Apple Pay is struggling to gain traction outside of the US market, according to research specialist Timetric. The service launched in the US 18 months ago and has proved relatively strong there with most of its total usage of $10.9bn last year coming from Apple’s domestic market.
However, it’s facing resistance from both banks and consumers as well as battling some technical challenges elsewhere, Reuters reported, citing the Timetric research.

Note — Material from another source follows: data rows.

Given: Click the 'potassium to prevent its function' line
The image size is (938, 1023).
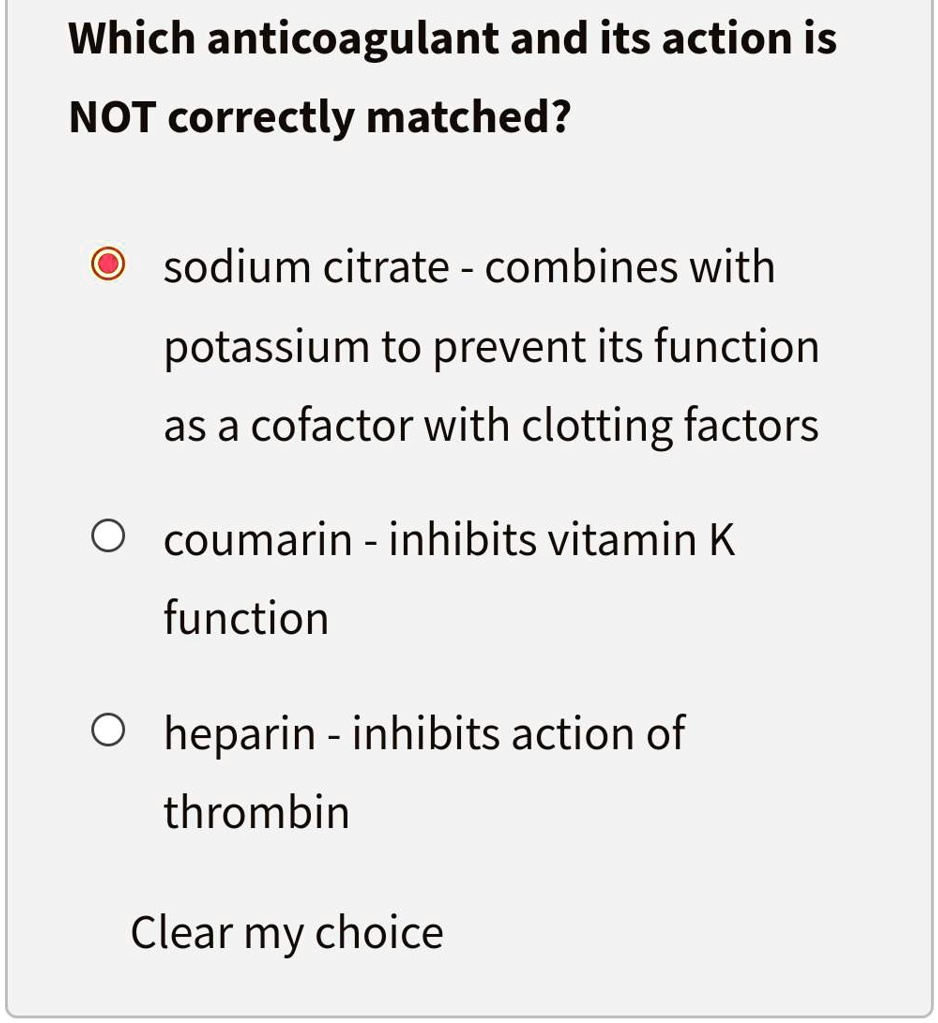Looking at the screenshot, I should pyautogui.click(x=491, y=347).
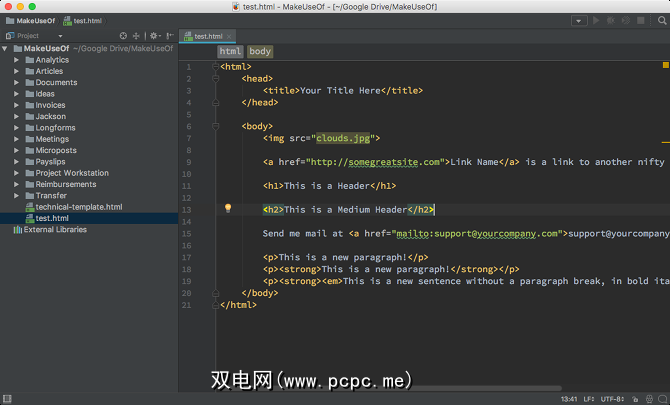Image resolution: width=670 pixels, height=405 pixels.
Task: Toggle fold marker beside the html tag line
Action: [x=215, y=67]
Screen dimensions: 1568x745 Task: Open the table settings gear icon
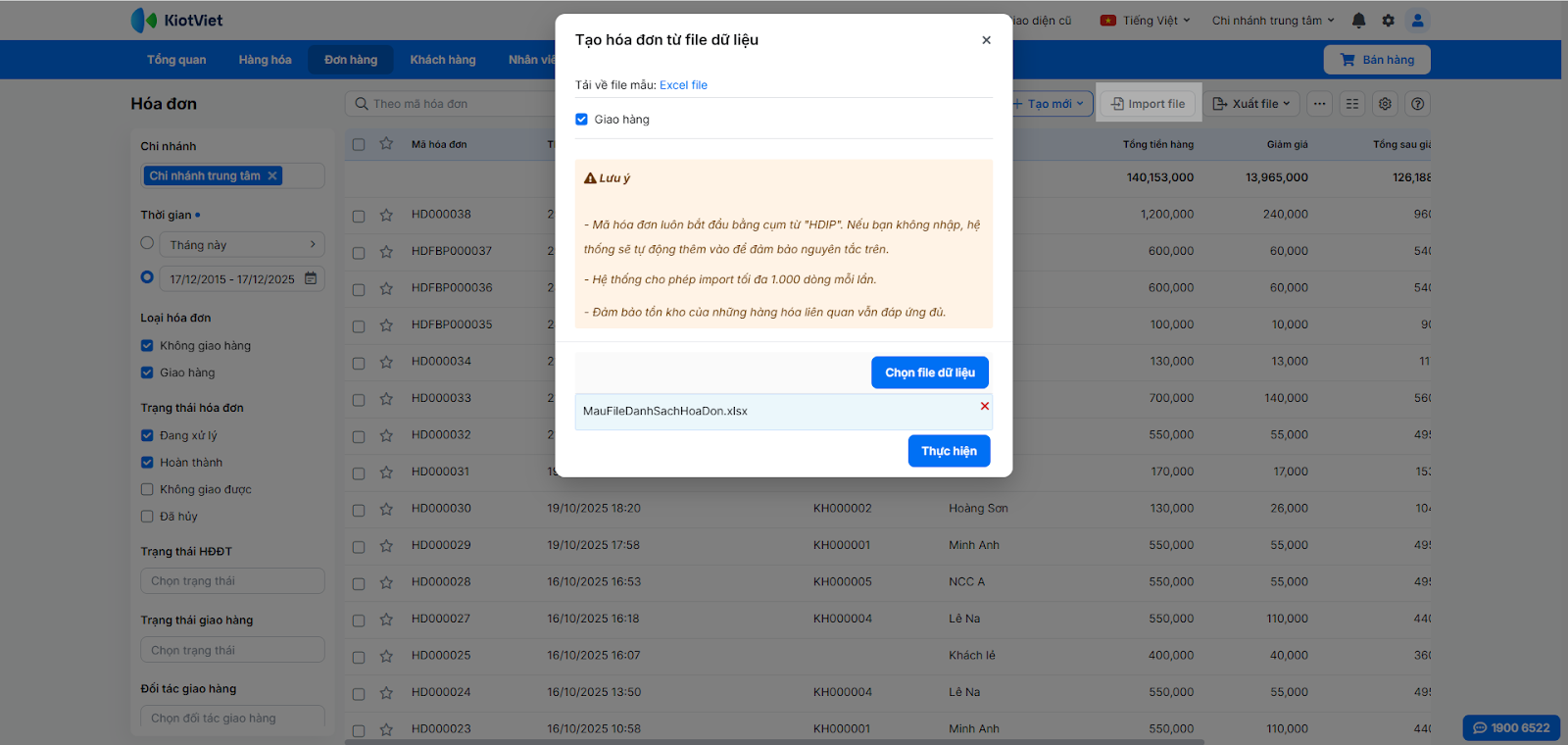1385,104

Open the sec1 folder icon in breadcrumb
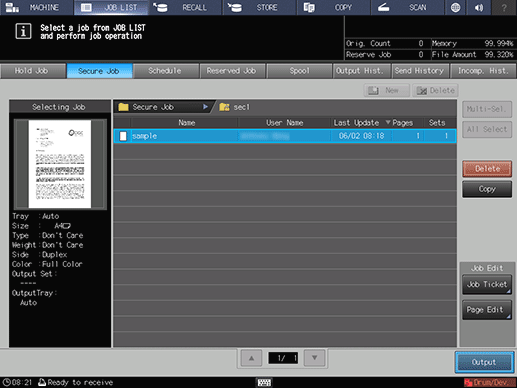[224, 107]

While the service is reported to be popular among Apple diehards in markets like the UK, China and Australia, it’s failing to win large numbers of new users outside of that core group.
Apple Pay is currently available in six countries and the number of banks offering the service is limited, although it has grown in recent weeks with some new banks signing up in Singapore, Australia, New Zealand and Canada.
The $10.9bn total transaction figure is seen as relatively small, especially given the potential size of the mobile payments market. In key market China, around $1trn in mobile payments was processed last year, much of it by Alibaba and Tencent, according to iResearch data.
Part of the problem has been technical issues. In Australia, where Apple Pay only launched last month, there have been a number of technical failures. “Bendigo Bank is experiencing some unforeseen technical issues in accepting Apple Pay payments at selected merchant terminals,” a Bendigo spokeswoman old Reuters.
But Apple said that Bendigo’s experience isn’t representative and that new technology can take time to win over a wide customer base. The company is continuing its push to make Apple Pay a success internationally.
Analysts told Reuters that Apple’s relatively slow country-by-country rollout of the service is a problem for it and sees it coming up against fast-developing mobile payments businesses from domestic banks in markets like the UK, Australia and Canada.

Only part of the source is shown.